PROBLEM DETAILS: Print every entry, word for word, and skip the images.
»»
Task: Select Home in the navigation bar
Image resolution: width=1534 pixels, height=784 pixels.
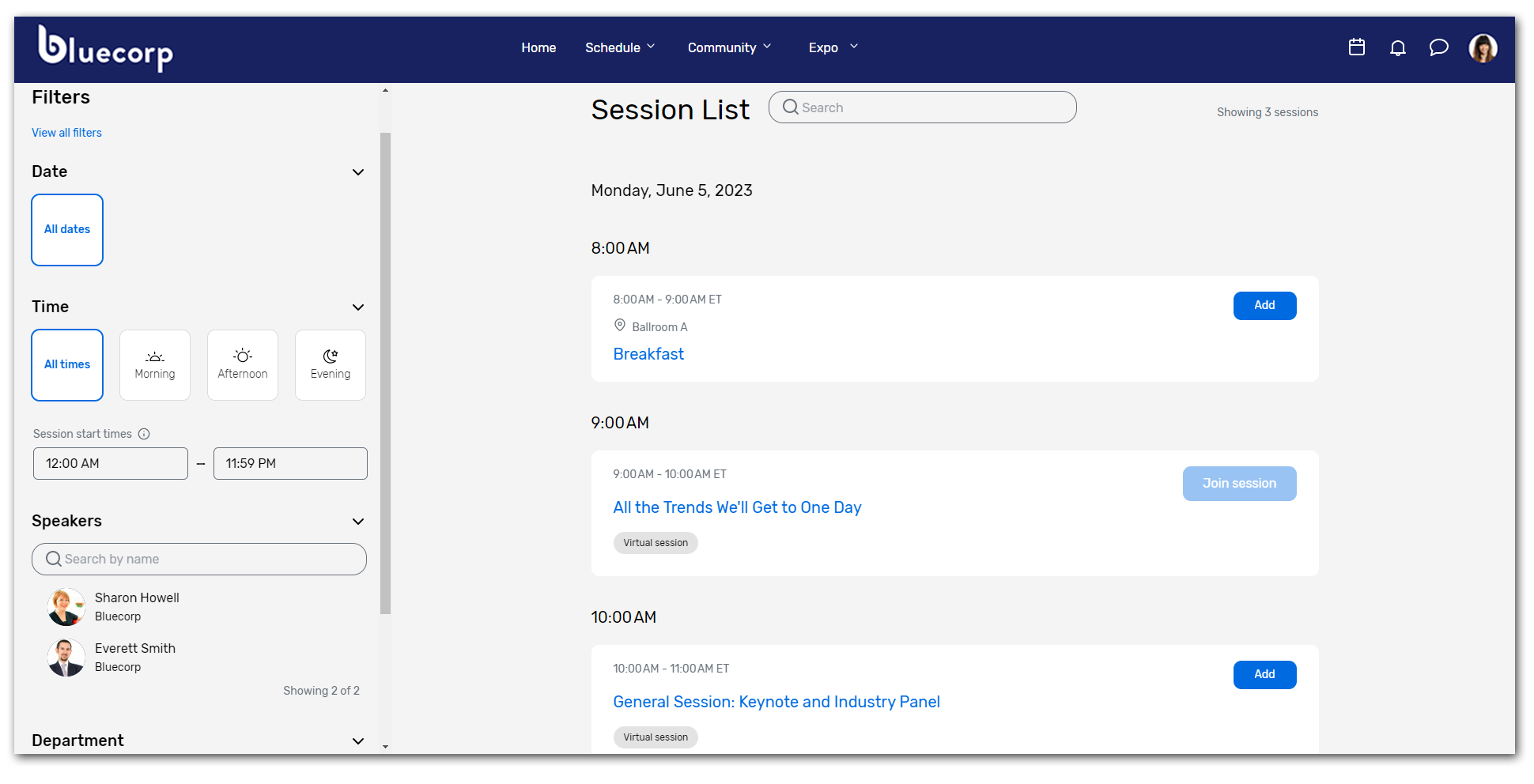Action: click(538, 47)
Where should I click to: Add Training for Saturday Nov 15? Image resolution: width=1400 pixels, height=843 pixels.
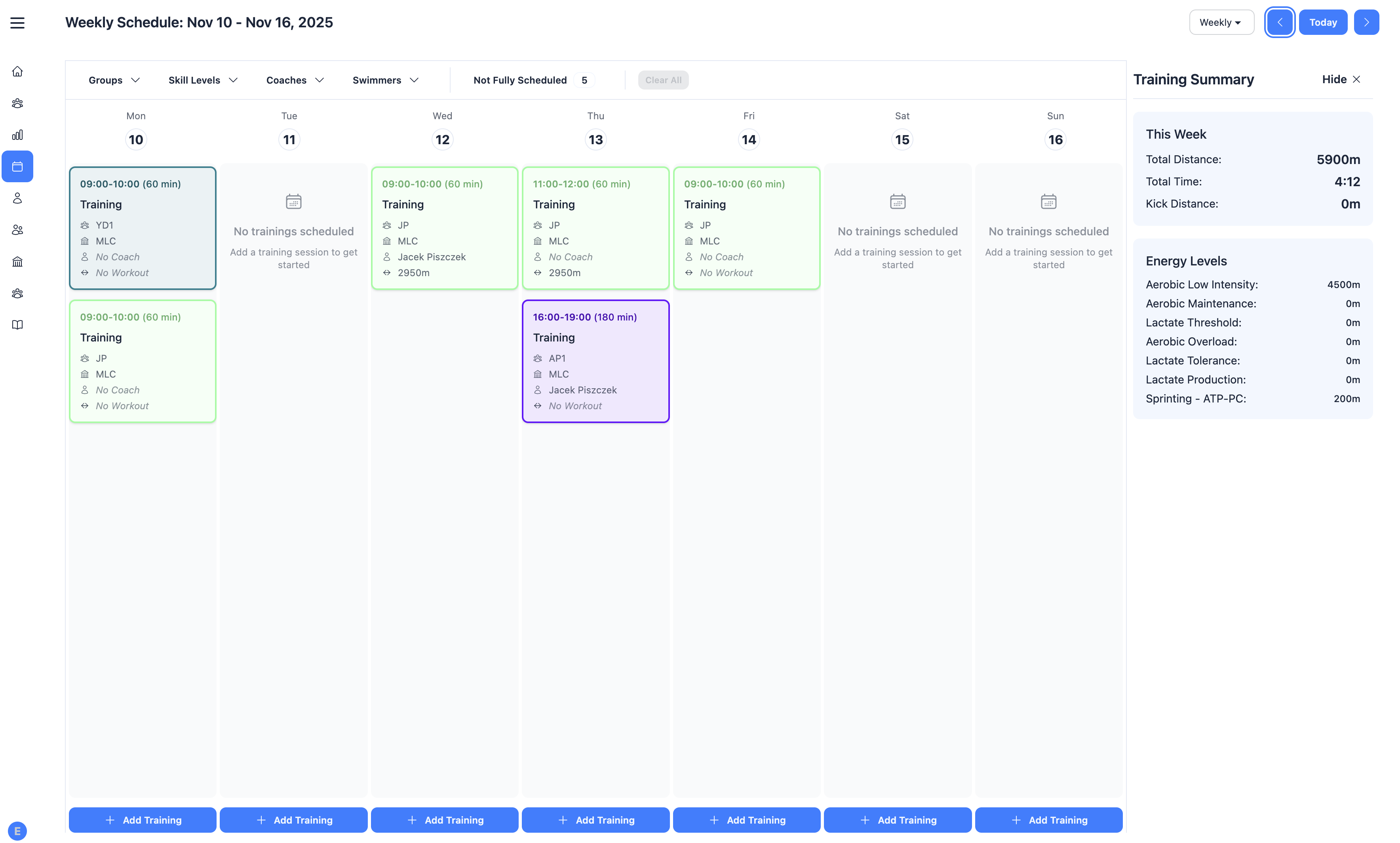coord(897,820)
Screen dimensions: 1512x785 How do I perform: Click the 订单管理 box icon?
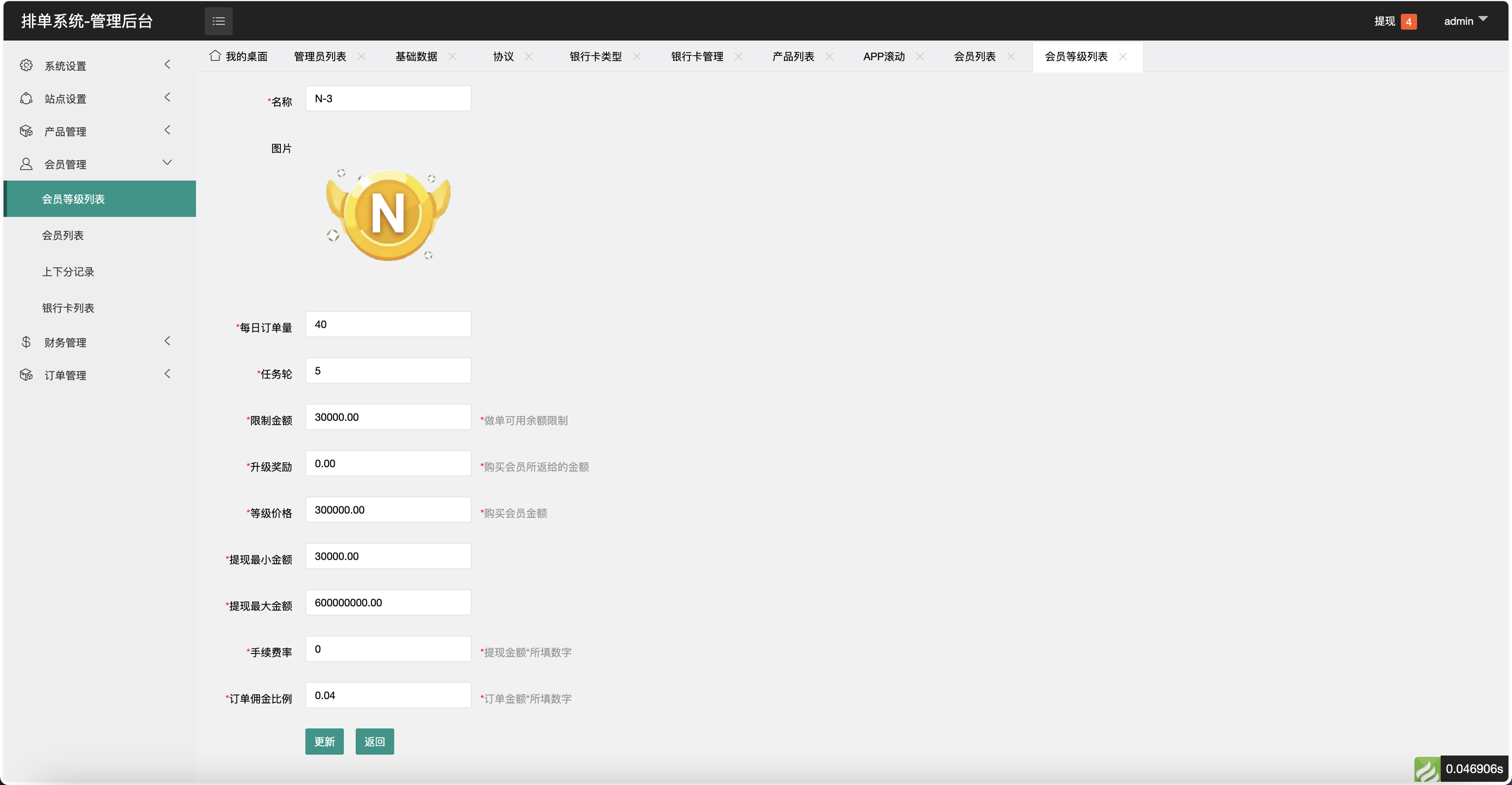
««
ANSWER TO THIS PROBLEM:
Task: Select Home in the navigation bar
Image resolution: width=1534 pixels, height=784 pixels.
Action: click(538, 47)
Where should I click to: Add Training for Saturday Nov 15? Image resolution: width=1400 pixels, height=843 pixels.
coord(897,820)
Screen dimensions: 1512x785 How do I perform: Click the 订单管理 box icon?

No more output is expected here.